# ACTIVITY
From the entries, copy each line that includes "will".

Data excerpts
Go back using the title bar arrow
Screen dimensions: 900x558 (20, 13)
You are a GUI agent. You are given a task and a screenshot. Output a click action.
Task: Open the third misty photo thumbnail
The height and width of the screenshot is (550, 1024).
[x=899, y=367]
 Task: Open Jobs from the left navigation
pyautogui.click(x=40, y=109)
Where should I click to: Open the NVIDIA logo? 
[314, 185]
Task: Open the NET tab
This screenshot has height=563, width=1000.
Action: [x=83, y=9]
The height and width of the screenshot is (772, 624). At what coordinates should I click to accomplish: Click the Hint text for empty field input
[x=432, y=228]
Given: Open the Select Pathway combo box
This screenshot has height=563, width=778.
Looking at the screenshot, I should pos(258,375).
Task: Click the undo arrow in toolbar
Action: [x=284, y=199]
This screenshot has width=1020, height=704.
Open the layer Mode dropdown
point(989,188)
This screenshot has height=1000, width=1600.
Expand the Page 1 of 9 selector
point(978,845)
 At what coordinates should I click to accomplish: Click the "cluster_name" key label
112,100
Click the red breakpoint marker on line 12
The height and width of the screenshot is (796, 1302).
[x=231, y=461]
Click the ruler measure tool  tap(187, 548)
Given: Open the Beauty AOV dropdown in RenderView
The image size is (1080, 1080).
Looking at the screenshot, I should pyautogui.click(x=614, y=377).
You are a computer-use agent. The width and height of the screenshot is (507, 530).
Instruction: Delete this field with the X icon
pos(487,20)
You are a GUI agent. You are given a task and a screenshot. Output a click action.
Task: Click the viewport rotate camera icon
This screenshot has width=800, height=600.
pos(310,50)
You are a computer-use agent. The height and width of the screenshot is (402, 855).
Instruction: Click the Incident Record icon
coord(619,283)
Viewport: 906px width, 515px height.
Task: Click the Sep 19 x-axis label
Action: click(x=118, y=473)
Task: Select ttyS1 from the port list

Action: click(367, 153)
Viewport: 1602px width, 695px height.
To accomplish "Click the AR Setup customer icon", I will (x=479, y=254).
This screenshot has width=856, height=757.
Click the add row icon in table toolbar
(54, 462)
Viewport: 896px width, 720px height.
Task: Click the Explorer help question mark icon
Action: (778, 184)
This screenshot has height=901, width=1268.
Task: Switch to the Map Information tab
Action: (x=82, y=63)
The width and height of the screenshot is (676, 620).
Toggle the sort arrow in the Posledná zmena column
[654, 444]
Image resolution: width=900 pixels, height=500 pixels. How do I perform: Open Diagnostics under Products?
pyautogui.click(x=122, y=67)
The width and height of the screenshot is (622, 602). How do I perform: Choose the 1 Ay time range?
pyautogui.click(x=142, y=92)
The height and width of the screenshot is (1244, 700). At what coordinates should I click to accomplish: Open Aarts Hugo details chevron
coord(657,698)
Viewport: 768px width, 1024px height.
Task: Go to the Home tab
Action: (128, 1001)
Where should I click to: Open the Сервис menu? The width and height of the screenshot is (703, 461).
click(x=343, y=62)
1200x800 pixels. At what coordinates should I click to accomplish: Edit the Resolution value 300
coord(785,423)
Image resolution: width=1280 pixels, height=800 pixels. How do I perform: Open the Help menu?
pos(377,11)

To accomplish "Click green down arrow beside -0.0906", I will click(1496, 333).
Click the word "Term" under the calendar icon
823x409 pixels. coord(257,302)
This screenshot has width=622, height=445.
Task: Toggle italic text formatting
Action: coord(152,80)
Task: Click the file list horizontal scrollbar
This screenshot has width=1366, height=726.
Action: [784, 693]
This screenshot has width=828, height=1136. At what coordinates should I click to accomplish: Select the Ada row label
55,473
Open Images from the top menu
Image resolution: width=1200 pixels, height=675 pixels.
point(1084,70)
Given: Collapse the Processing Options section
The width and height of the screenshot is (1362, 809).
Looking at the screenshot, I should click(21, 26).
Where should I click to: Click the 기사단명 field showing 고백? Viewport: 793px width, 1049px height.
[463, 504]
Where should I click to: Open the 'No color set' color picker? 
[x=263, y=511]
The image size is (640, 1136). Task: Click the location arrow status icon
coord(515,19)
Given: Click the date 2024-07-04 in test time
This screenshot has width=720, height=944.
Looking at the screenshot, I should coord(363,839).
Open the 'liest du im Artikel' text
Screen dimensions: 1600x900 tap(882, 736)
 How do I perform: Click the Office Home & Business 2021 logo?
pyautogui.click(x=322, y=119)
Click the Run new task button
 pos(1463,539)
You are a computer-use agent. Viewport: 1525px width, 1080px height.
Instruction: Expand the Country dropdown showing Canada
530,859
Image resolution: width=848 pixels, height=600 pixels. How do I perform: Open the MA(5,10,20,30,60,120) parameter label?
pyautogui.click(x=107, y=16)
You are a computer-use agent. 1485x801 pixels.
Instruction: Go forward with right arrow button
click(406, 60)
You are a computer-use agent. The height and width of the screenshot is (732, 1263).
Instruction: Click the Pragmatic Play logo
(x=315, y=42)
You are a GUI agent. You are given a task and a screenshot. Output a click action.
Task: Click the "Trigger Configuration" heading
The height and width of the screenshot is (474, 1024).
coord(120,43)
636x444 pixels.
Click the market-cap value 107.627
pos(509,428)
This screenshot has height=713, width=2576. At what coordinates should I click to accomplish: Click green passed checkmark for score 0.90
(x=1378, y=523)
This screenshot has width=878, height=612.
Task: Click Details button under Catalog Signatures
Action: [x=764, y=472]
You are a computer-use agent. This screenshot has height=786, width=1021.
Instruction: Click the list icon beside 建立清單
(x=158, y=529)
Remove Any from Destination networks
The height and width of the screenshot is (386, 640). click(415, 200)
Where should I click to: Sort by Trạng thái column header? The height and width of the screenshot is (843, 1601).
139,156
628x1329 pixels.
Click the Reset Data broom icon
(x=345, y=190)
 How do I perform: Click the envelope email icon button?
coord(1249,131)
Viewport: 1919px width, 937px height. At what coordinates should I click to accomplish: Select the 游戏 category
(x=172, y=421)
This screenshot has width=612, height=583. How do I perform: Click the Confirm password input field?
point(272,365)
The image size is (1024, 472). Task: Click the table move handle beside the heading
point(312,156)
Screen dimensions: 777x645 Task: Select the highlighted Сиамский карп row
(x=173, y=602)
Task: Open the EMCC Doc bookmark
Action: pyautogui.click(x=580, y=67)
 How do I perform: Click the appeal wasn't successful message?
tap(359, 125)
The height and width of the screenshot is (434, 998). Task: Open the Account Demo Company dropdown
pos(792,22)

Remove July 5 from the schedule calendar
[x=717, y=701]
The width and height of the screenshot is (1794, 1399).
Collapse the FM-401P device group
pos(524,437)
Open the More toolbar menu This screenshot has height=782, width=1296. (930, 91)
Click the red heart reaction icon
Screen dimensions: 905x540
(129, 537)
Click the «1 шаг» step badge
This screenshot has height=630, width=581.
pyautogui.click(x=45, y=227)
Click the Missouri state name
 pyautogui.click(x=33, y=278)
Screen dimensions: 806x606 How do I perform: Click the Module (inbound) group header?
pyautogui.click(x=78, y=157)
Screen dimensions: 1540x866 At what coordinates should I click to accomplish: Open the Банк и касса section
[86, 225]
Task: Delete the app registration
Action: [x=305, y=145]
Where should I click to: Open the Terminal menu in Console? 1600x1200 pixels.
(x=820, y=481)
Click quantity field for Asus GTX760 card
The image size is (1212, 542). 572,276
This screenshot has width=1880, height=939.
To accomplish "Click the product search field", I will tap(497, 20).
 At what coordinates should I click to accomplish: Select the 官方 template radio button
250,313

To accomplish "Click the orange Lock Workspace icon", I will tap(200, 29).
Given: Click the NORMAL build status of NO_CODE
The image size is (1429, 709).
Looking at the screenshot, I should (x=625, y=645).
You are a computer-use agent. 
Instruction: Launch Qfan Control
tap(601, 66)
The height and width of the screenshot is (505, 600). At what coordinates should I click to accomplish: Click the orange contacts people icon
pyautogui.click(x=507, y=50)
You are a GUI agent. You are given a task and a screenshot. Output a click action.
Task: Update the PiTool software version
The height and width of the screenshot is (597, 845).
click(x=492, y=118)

# RESPONSE AREA
To accomplish "Click the AR Setup customer icon", I will (x=479, y=254).
To accomplish "Click green down arrow beside -0.0906", I will click(1496, 333).
To accomplish "Click the product search field", I will tap(497, 20).
To accomplish "Click the orange Lock Workspace icon", I will tap(200, 29).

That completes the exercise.